• [Pasaje seleccionado]
......

El papa Francisco evoca en sus mensajes de manera reiterada el consejo que daba el santo de Asís a sus frailes: "Predicad siempre el Evangelio y, si fuese necesario, también con las palabras." ¿Cómo también con las palabras? Es que para San Francisco lo fundamental es el testimonio, el hecho de que en la propia vida de quien asume la tarea de enseñar se puedan leer las palabras. Palabras que debieran ser siempre transparente espejo del actuar.
En nuestra época la conducta de no pocas personas desmiente los propósitos que ellas mismas enuncian en su discurso por lo que no resulta ocioso volver sobre la convicción de que lo que realmente educa es el ejemplo. Aunque aceptamos que los chicos aprenden mucho más de lo que nos ven hacer que de lo que les decimos que hagan, no siempre nos preocupamos por la naturaleza de los modelos que les ofrecemos. "Todo está perdido cuando los malos sirven de ejemplo", señalaba Demócrito cinco siglos antes de Cristo.
Resulta sugestivo que en los últimos tiempos haya aumentado tanto la preocupación personal e institucional por hablar de los valores. Las organizaciones comerciales los explicitan, se multiplican los cursos y los libros sobre ellos, las instituciones educativas enuncian los valores que guían su actividad. Pero no se puede desconocer que ese entusiasmo por crear un entorno en el que se hable de valores y de ética, traduce la escasez de los ejemplos de esos valores en acción que deberían ser nuestras vidas. Intentamos sustituir con palabras las conductas virtuosas ausentes. Tiempo atrás, en un colmado auditorio académico, escuchaba una conferencia sobre ética en medicina junto a uno de mis maestros. Al concluir la disertación, el profesor me preguntó. "¿Advirtió cuánto se habla hoy de ética?" Y prosiguió: "Esto es nuevo. Antes no se hablaba tanto de la ética. ¿Será porque entonces se la veía en acción?"

......

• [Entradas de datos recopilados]
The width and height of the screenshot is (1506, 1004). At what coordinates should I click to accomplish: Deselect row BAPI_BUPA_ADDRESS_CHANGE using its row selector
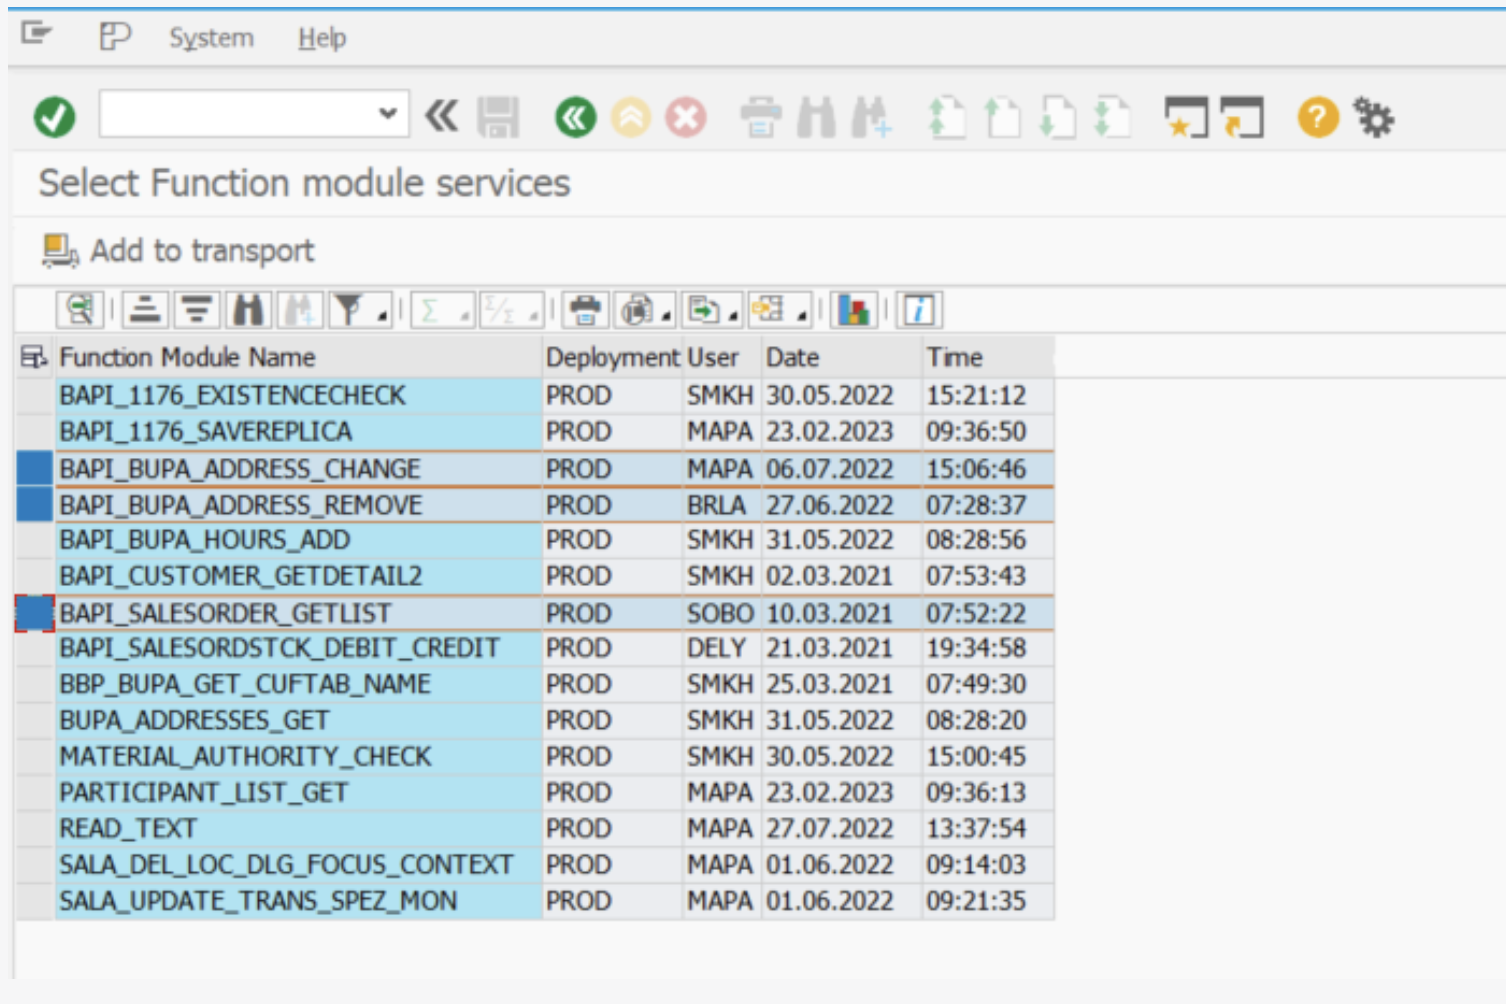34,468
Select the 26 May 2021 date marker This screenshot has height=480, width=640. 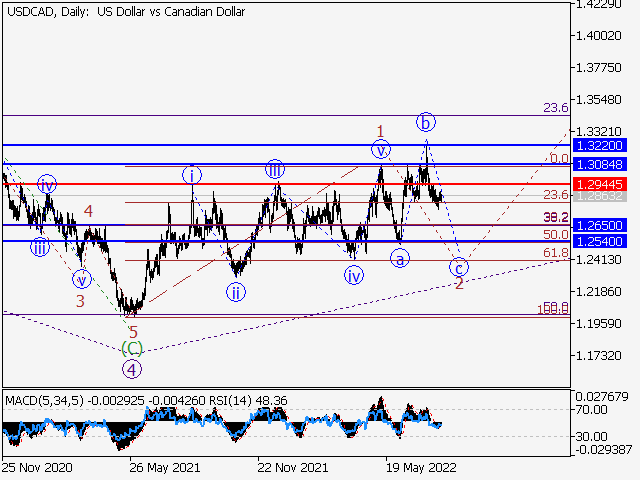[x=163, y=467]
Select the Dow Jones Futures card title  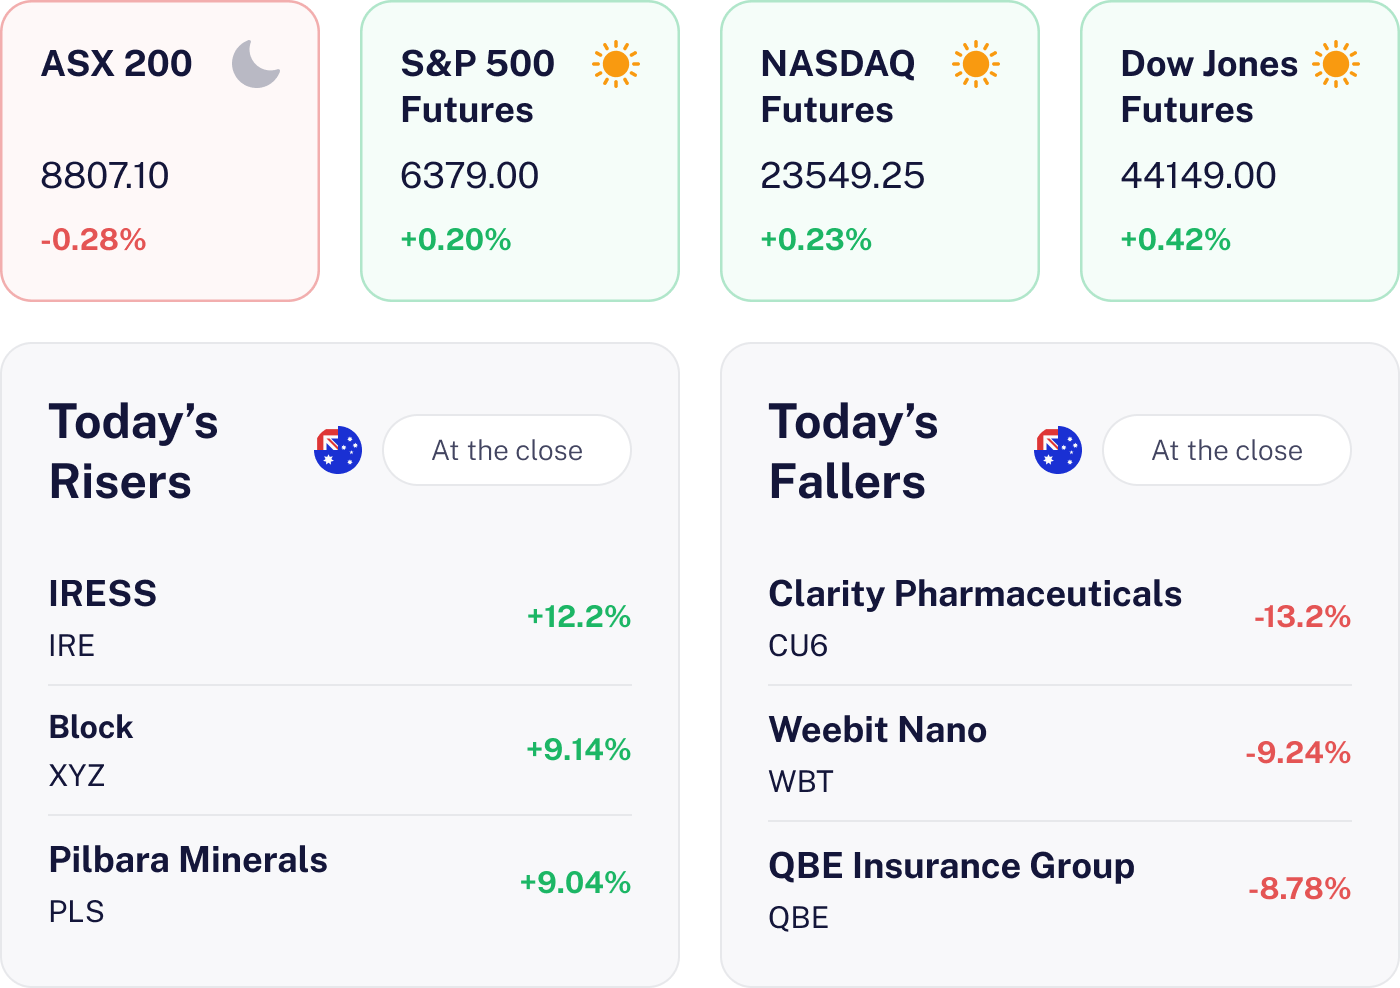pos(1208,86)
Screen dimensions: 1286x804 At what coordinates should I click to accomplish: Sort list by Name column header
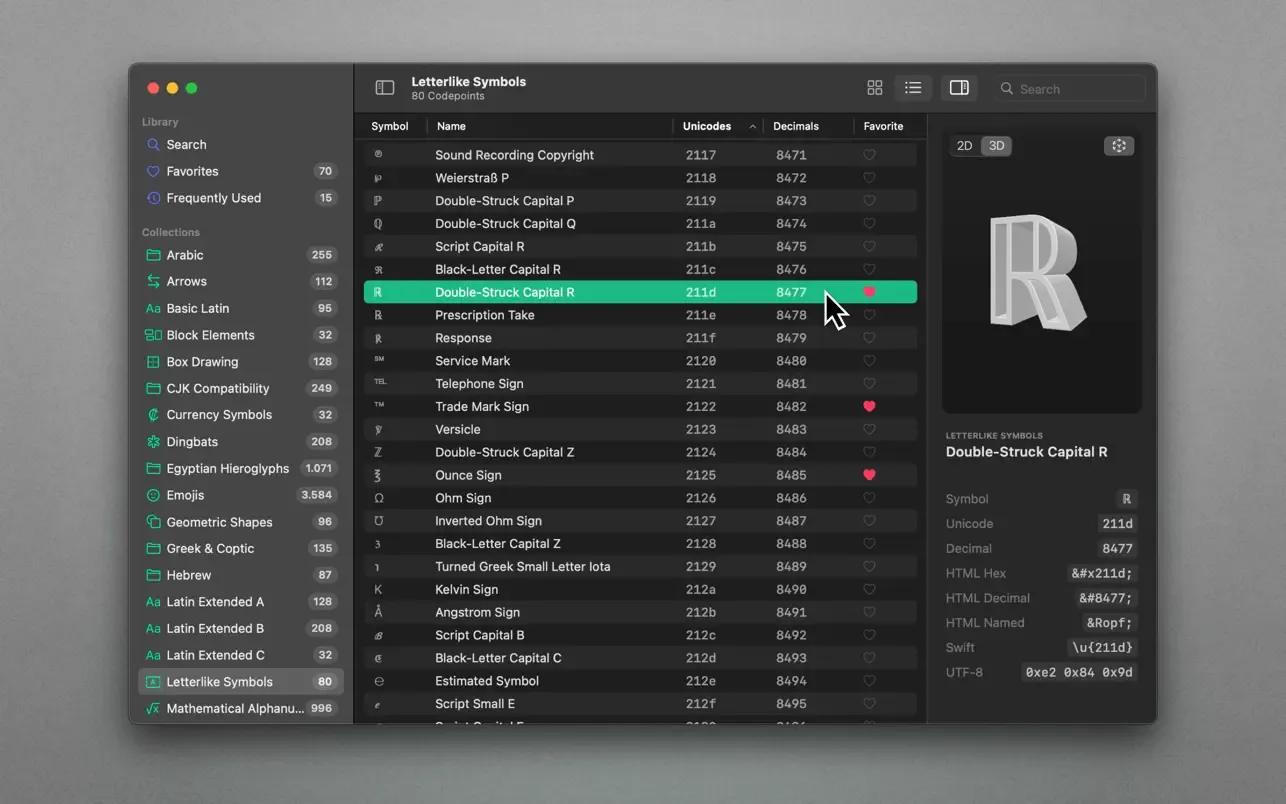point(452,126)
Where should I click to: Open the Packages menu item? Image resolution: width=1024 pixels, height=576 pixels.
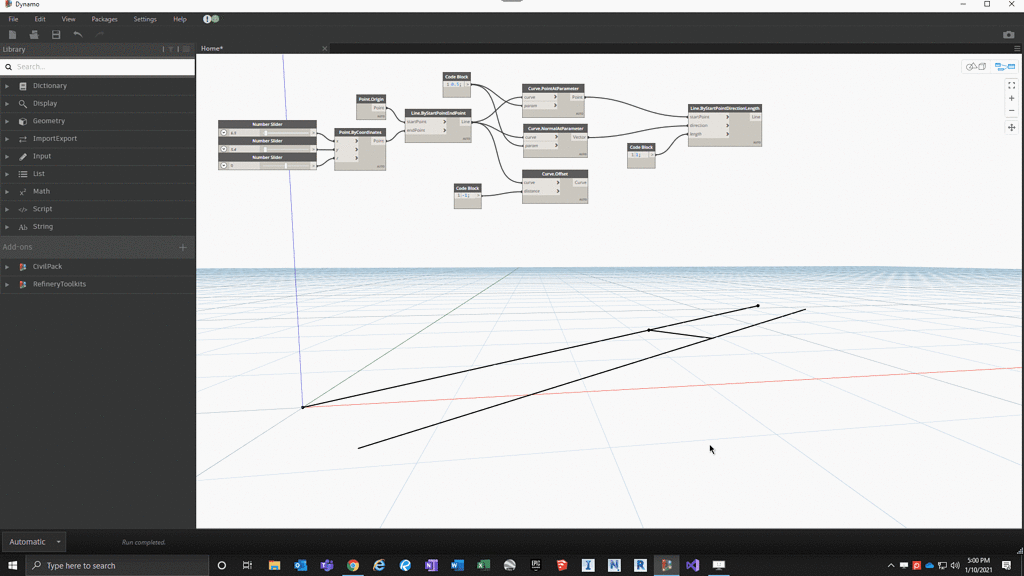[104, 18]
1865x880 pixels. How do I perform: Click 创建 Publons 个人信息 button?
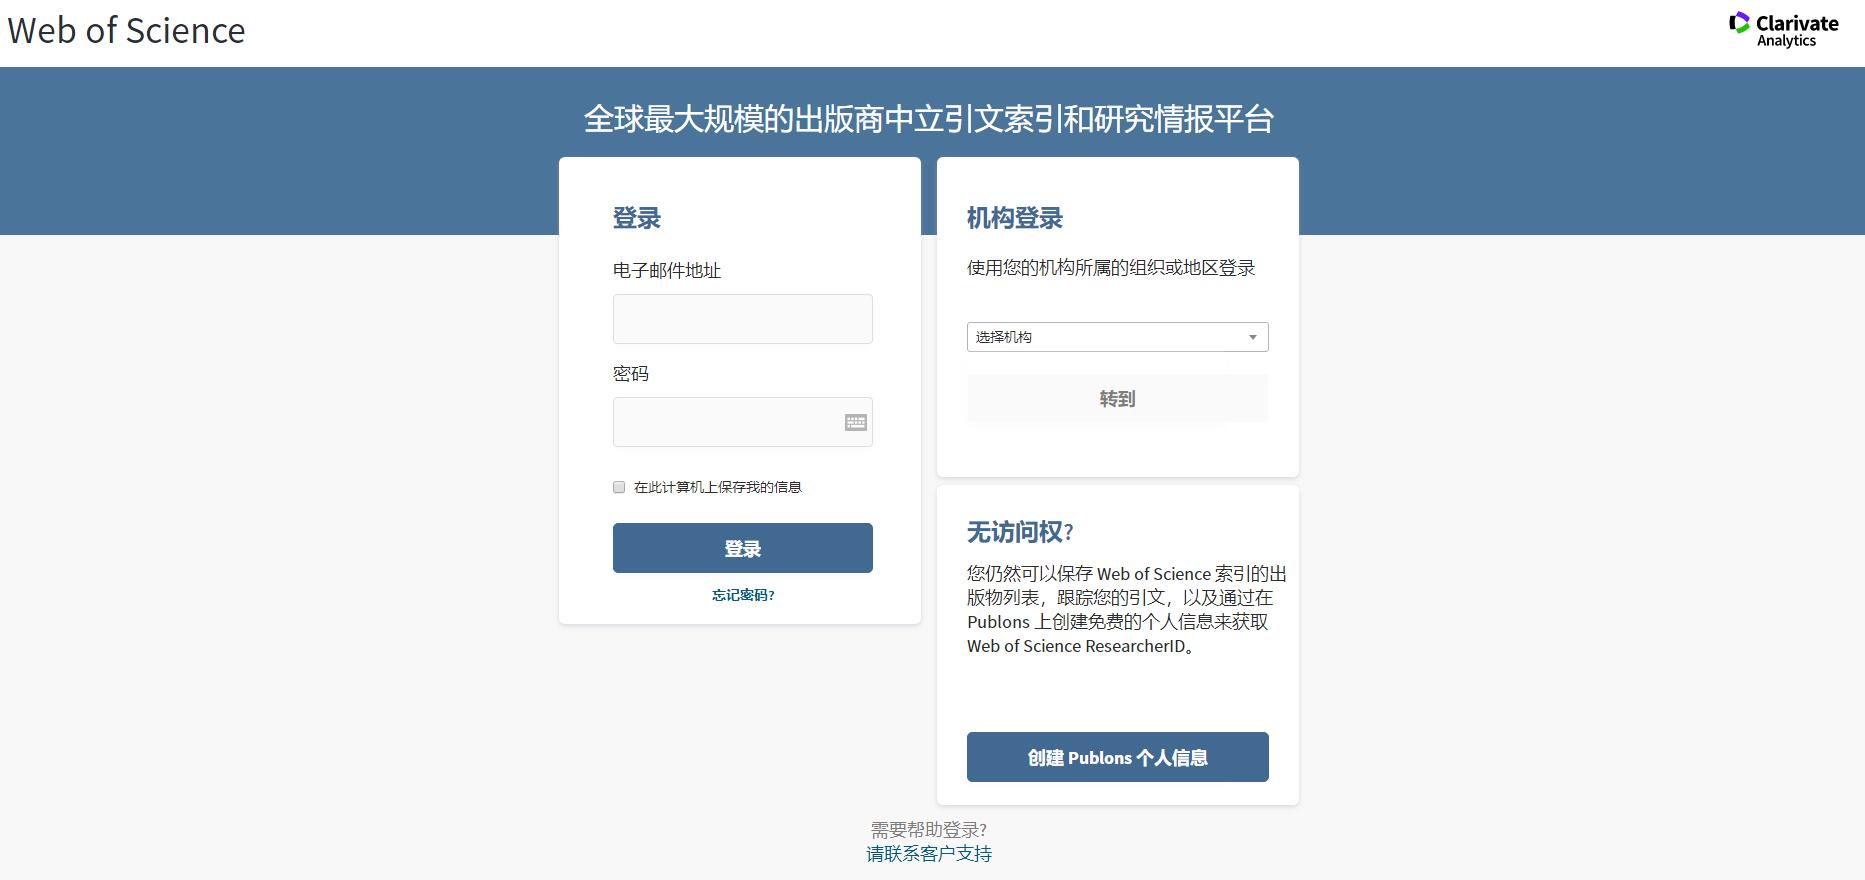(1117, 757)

......

• [Tareas por realizar]
1. ¿Qué frase de Demócrito cita el pasaje sobre el ejemplo?
2. Reproduce el fragmento del pasaje sobre el ejemplo que va de "El papa Francisco" a "espejo del actuar.", ambos incluidos.
Los ítems no intervienen en nada de esto.

• [Respuestas por tarea]
1. "Todo está perdido cuando los malos sirven de ejemplo."

2.
El papa Francisco evoca en sus mensajes de manera reiterada el consejo que daba el santo de Asís a sus frailes: "Predicad siempre el Evangelio y, si fuese necesario, también con las palabras." ¿Cómo también con las palabras? Es que para San Francisco lo fundamental es el testimonio, el hecho de que en la propia vida de quien asume la tarea de enseñar se puedan leer las palabras. Palabras que debieran ser siempre transparente espejo del actuar.